At least three different news outlets are reporting this today, CNN, CBS, and, most significantly, NBC.

ABC also heard that Trump and Comey had a conversation after last Friday’s briefing “around the intelligence briefing on Russian hacking,” but they didn’t specify (as the other outlets did) that it had to do with the allegations about him having been compromised.

NBC’s reporting is the most noteworthy because it’s a reversal: Two days ago a source told them that Trump hadn’t been briefed about any allegations. Supposedly a short synopsis of the allegations had been prepared but it was prepared as an example of “disinformation” and was never actually discussed with Trump. That appeared to blow a hole through the original CNN claim that intel chiefs had brought up the allegations with Trump during the Friday briefing. Now it looks like CNN’s story was right — with an open question still remaining about why the material was discussed. Was it, as NBC claims, to show him an example of “disinformation” produced by unreliable private sources, or was it because they think there might be something to it?

Joe Biden said yesterday that he and Obama were also briefed on the allegations about Trump:

“I think it’s something that obviously the agency thinks they have to track down,” Biden said. He added later, “It surprised me in that it made it to the point where the agency, the FBI thought they had to pursue it.”…

Biden said that in the briefing he and Obama received from Director of National Intelligence James Clapper and others, there were “no conclusions drawn” from the uncorroborated dossier, which was produced in August and then released publicly this week by the media. Biden said it was “totally ancillary” to the purpose of the meeting, which was to brief Obama on a report he ordered documenting Russian interference in the U.S. campaign.

“As a matter of fact, the president was like, ‘What does this have anything to do with anything?'” Biden said. He said intelligence leaders responded by saying “Well, we feel obliged to tell you, Mr. President, because you may hear about it. We’re going to tell him,” referring to Trump.

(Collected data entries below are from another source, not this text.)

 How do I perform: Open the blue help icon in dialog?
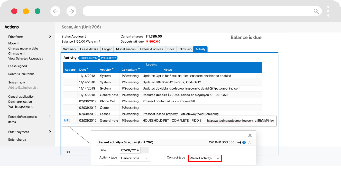coord(244,142)
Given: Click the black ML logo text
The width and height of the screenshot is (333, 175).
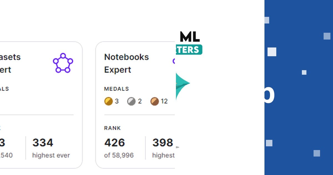Looking at the screenshot, I should (190, 36).
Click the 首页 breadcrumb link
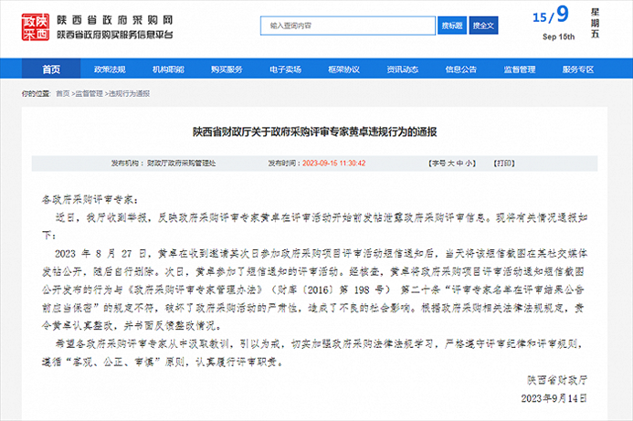 [62, 93]
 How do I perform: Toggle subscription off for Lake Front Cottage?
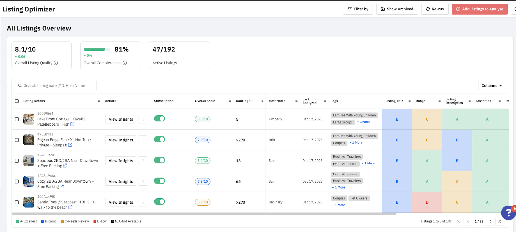[x=160, y=119]
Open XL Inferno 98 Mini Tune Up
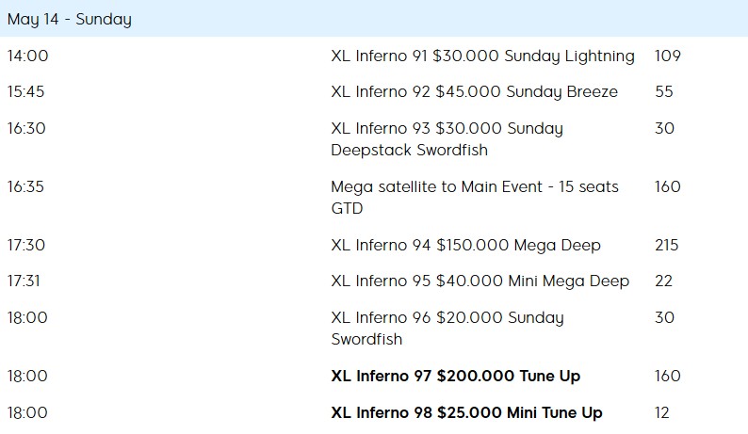The width and height of the screenshot is (748, 434). click(x=466, y=412)
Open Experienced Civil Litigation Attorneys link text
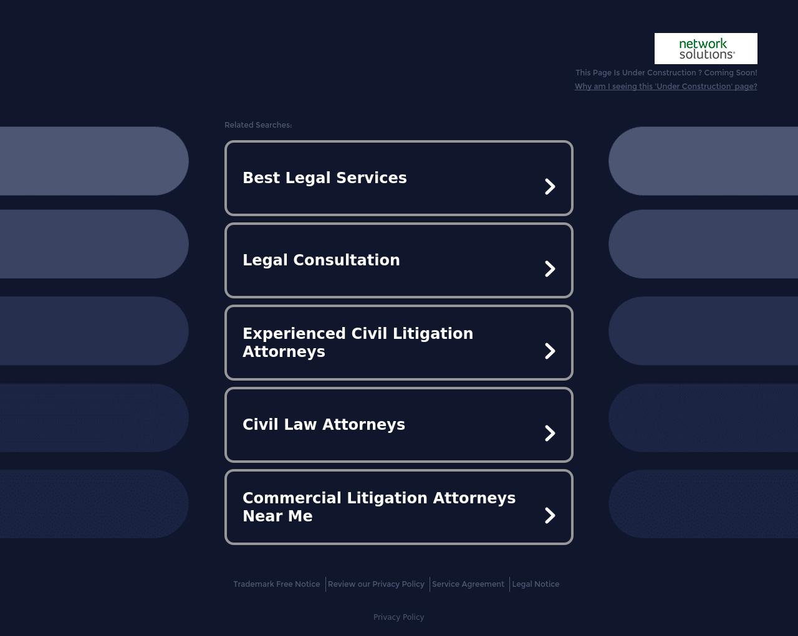Viewport: 798px width, 636px height. (357, 343)
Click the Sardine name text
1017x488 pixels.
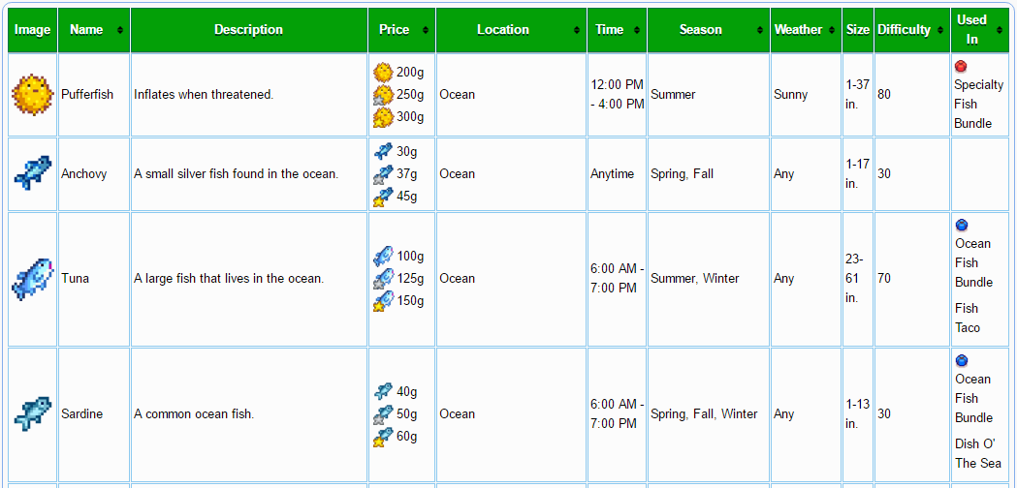click(x=81, y=414)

Right. As noted yesterday, that’s the likeliest explanation of why Trump was briefed. It’s not that the BuzzFeed dossier is credible, it’s that it exists and it’s loose on Capitol Hill. They didn’t want Trump to be blindsided when it turned up somewhere online and, especially, they didn’t want him to think that they were the ones who leaked it when it did. They were probably trying to show good faith by giving him advance warning of what they knew in hopes that he wouldn’t blame the IC when the dossier surfaced publicly. That, er, seems not to have worked.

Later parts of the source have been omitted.